• Patient must have signed a written informed consent prior to any trial-related procedures. When the patient is physically unable to give his written consent, a trusted person of his choice, independent from the investigator or the sponsor, can confirm in writing the patient's consent;

• Age ≥ 18 years;

• Eastern Cooperative Oncology Group (ECOG) performance status of 0-2;

• Histologically documented stage II-III breast cancer according to the primary tumour-regional lymph node anatomic staging criteria of the American Joint Committee on Cancer (AJCC), 8th edition as determined by the investigator during radiologic assessment, clinical assessment or both;

• Estrogen receptor (ER) and Progesterone receptor (PR) ≤10%; HER2-negative as per ASCO/CAP guidelines Note: In case of bilateral breast cancer, participation in the study is permitted as long as both tumours are triple negative;

• Patients previously treated with neoadjuvant chemotherapy in combination with pembrolizumab for a minimum of 6 cycles (All systemic chemotherapy must have been completed preoperatively);

• Absence of residual invasive disease in the breast or lymph nodes after the completion of neoadjuvant therapy (Residual ductal carcinoma in situ \[DCIS\] is allowed);

• Have had an adequately excised breast cancer (surgical removal of all clinically evident disease in the breast and lymph nodes) :

∙ Breast surgery: patients must have undergone either breast-conserving surgery or total mastectomy with histologically negative margins for invasive tumour and DCIS. Patients with margins positive for lobular carcinoma in situ (LCIS) are eligible without additional resection.

‣ Lymph node surgery: patients must have had sentinel lymph node biopsy (SLNB) and/or axillary lymph node dissection (ALND) to evaluate the pathologic nodal status;

• Patients that have received adequate locoregional radiation therapy or with planned adequate locoregional radiation therapy;

⁃ Adequate organ and bone marrow functions. All screening lab tests should be performed within 28 days before randomisation;

• Absolute Neutrophil Count (ANC) ≥ 1,000 /µL

∙ Platelets ≥ 100,000 /µL

∙ Hemoglobin ≥ 9 g/dL

∙ Creatinine clearance ≥ 30 mL/min for subject with creatinine levels \> 1.5 x institutional upper limit of normal (ULN)

∙ Total bilirubin ≤ 1.5 x ULN or direct bilirubin ≤ ULN for subjects with total bilirubin levels \> 1.5 ULN (Patients with Gilbert's disease with a total bilirubin ≤ 2.5 x ULN and direct bilirubin within normal limits are permitted)
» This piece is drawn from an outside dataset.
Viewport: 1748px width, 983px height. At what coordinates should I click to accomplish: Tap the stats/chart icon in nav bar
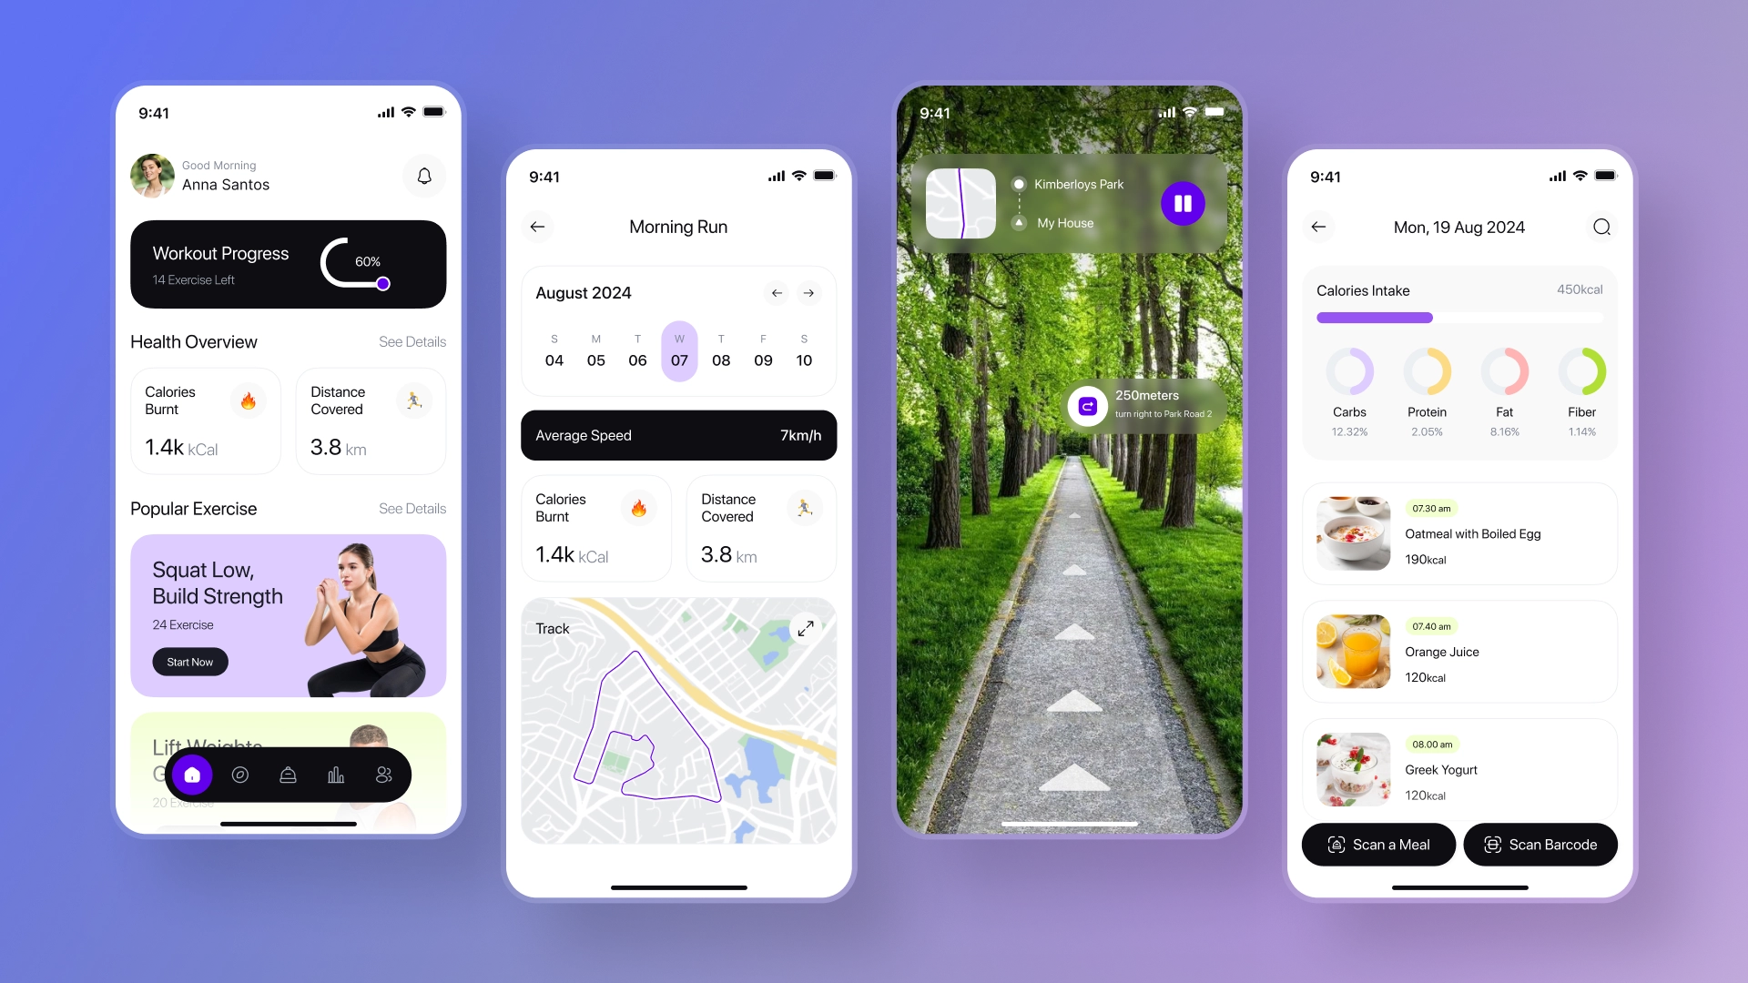pos(335,775)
∙ Aspartate aminotransferase (ASAT) and alanine aminotransferase (ALAT) ≤ 2.5 x ULN

⁃ Randomisation must take place no more than 12 weeks after breast surgery. Adjuvant radiotherapy is authorized. If given, as per investigator discretion it can be given concurrently with pembrolizumab;

⁃ Patients must not be pregnant or nursing (for women of childbearing potential only, a negative serum pregnancy test must be obtained within 7 days of Cycle 1 Day 1);

⁃ Women of childbearing potential and male patients must agree to use 1 effective form of contraception and up to 4 months after the last dose of study drugs;

⁃ Patients should be able and willing to comply with study visits and procedures as per protocol;

⁃ Patients must be affiliated to a Social Security System (or equivalent).